Most strategies that target the phosphoinositide 3-kinase (PI3K) pathway — which is frequently dysregulated in tumorigenesis — have focused on inhibitors of downstream targets such as the protein kinase Akt. Now, Miao and colleagues describe a new way of modulating the pathway by blocking a key phospholipid–protein interaction, which suppresses tumour growth in a mouse cancer model.

The signalling molecule phosphatidylinositol-3,4,5-triphosphate (PtdIns(3,4,5)P3; also known as PIP3) — which is the product of PI3K activity — controls cell growth, proliferation and survival through its interaction with proteins which contain pleckstrin homology (PH) domains. To identify inhibitors of this interaction, the authors performed a high-throughput screen of 50,000 small molecules, and found two compounds which disrupted the interaction between PtdIns(3,4,5)P3 and the Akt PH binding domain with micromolar potency. Further characterization of one compound — termed PIT1 — suggested that it directly binds to the Akt PH domain, rather than targeting the lipid, and that the PIT1 binding site overlaps with the PtdIns(3,4,5)P3 binding site.

Compounds such as PIT1 could be useful in the therapy of tumours characterized by elevated PtdIns(3,4,5)P3 levels, such as glioblastomas.

The inhibitor exhibited selectivity towards a distinct subset of PtdIns(3,4,5)P3-specific PH domains, including those of Akt and 3-phospho-inositide-dependent protein kinase 1 (PDK1), without affecting several PtdIns(4,5)P2-selective PH domains. Comparison of the crystal structures of the PH domains of Akt, PDK1 and general receptor of phosphoinositides 1 (GRP1; a protein tyrosine kinase also known as cytohesin 3) showed that hydrophobic groups in the R2 and R3 positions of PIT1 would be preferred for Akt and disfavoured for PDK1 and GRP1 binding, suggesting that it would be possible to rationally modulate the selectivity of compounds that inhibited the interaction between PtdIns(3,4,5)P3 and Akt PH binding domains.

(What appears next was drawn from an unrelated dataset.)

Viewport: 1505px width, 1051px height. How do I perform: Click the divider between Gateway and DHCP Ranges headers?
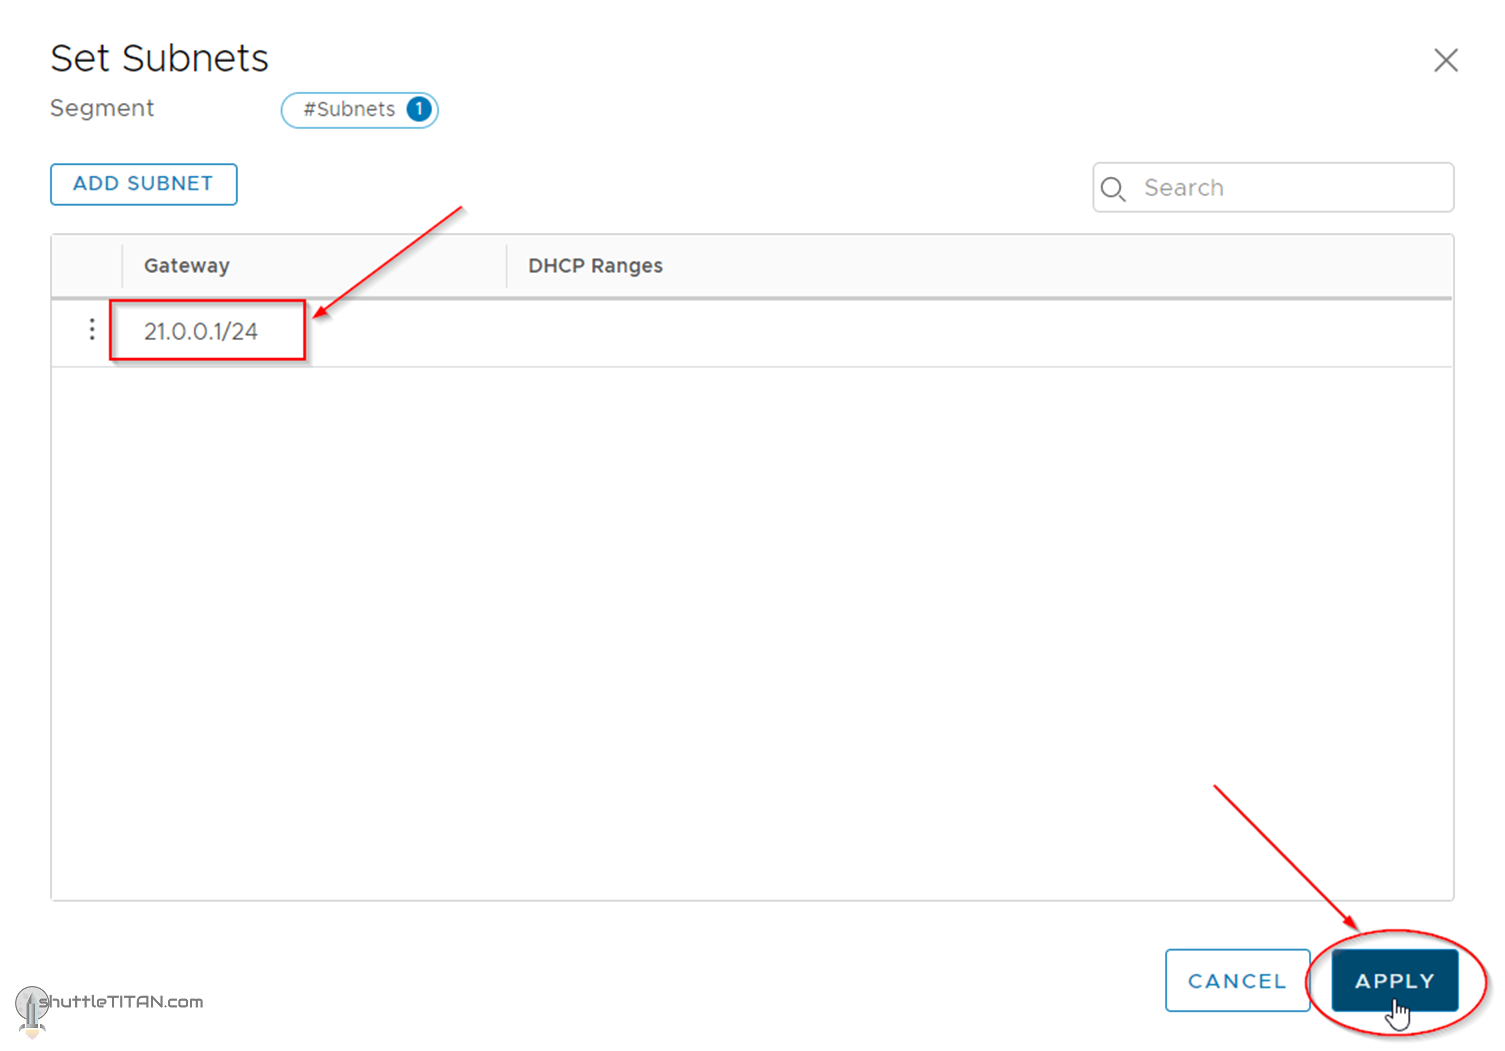507,266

In glioblastoma cells — which show elevated basal levels of PtdIns(3,4,5)P3 due to mutations in the phosphatase and tensin homolog (PTEN) — PIT1 suppressed PI3K-PDK1-Akt-dependent phosphorylation. Similar effects were also observed in growth factor-stimulated breast carcinoma cells. Moreover, the differential mechanism of action of PIT1 compared to several previously reported Akt inhibitors suggests that such compounds could be used in combination.

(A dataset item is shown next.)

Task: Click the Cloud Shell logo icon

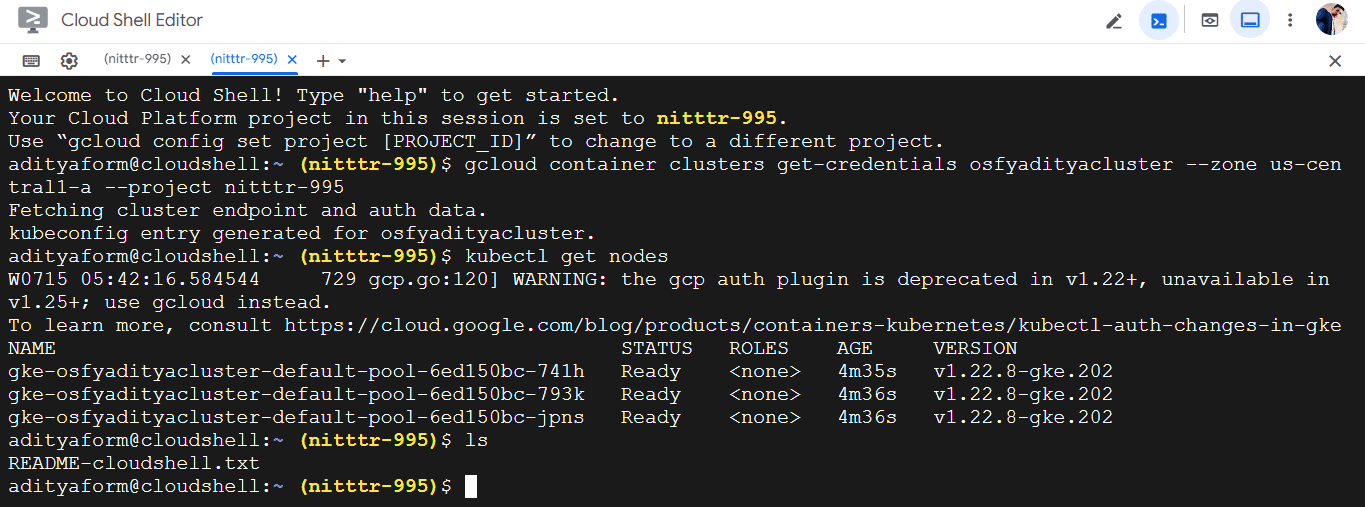Action: pyautogui.click(x=33, y=20)
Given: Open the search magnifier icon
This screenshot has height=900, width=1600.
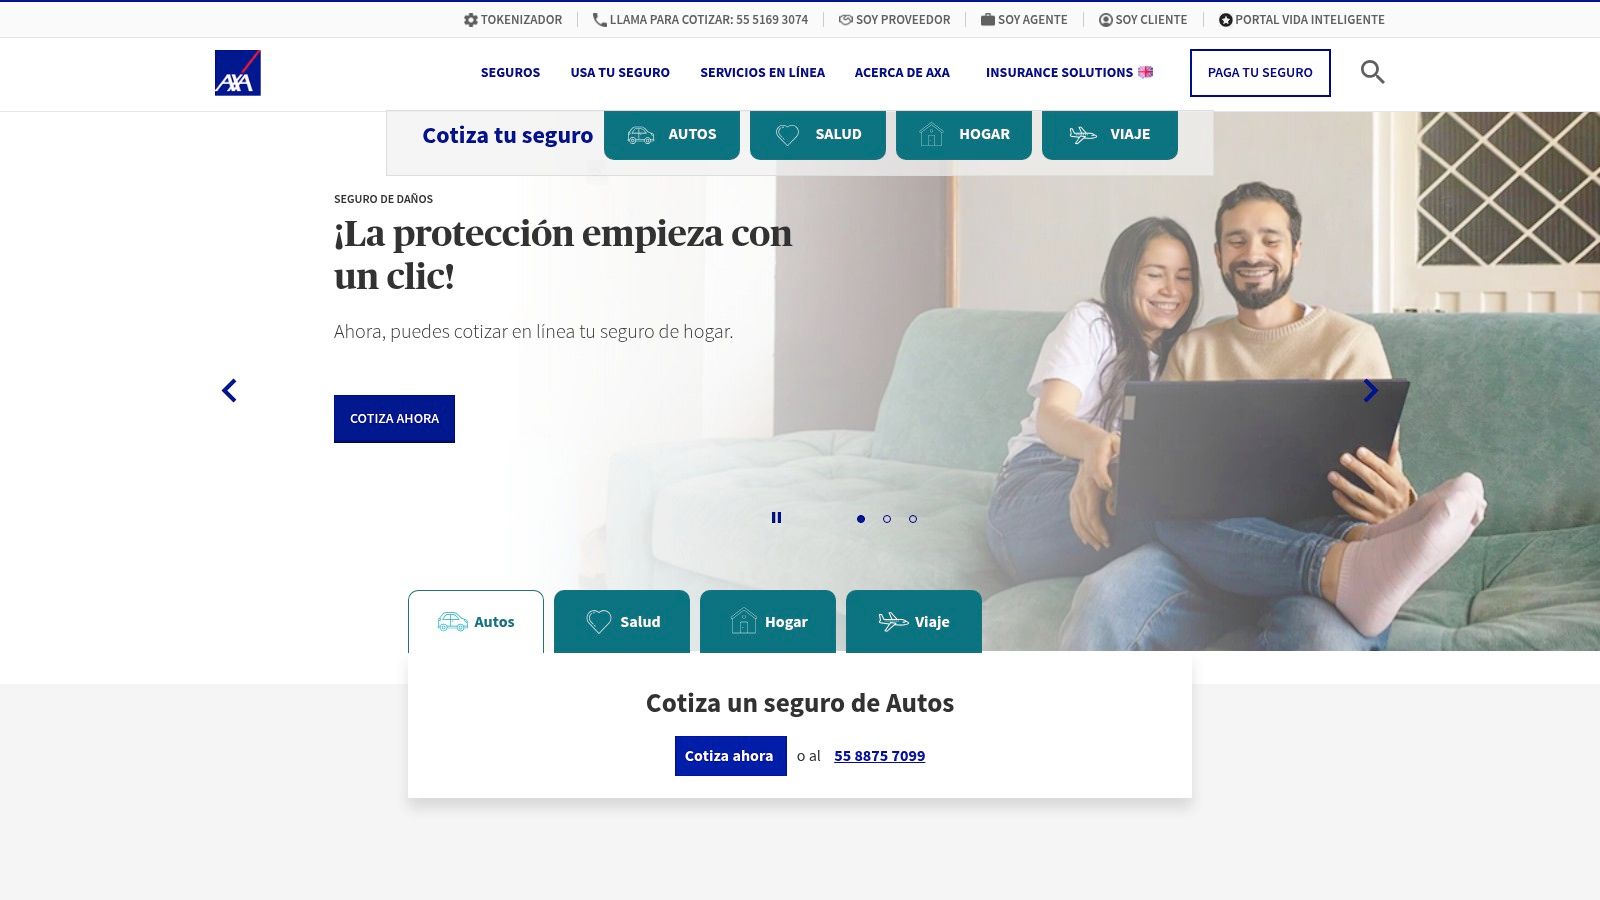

Next, the authors explored the potential anticancer activities of PIT1. The compound reduced the viability of multiple cancer cell lines, and caused preferential death of the cells which contained elevated PtdIns(3,4,5)P3 levels (that is, cells with inactive PTEN) compared to cells expressing wild-type PTEN. PIT1 caused dysregulation of energy homeostasis, induced metabolic stress in cancer cells and led to the induction of autophagy. In vivo, a dimethyl analogue of PIT1 (used to improve solubility) attenuated tumour growth in a mouse model of breast cancer.

This study describes new small molecule antagonists of PtdIns(3,4,5)P3–PH domain interactions, which could be used as leads for further optimization. Compounds such as PIT1 could be useful — either alone or in combination with existing Akt kinase inhibitors or PI3K inhibitors — in the therapy of tumours characterized by elevated PtdIns(3,4,5)P3 levels, such as glioblastomas.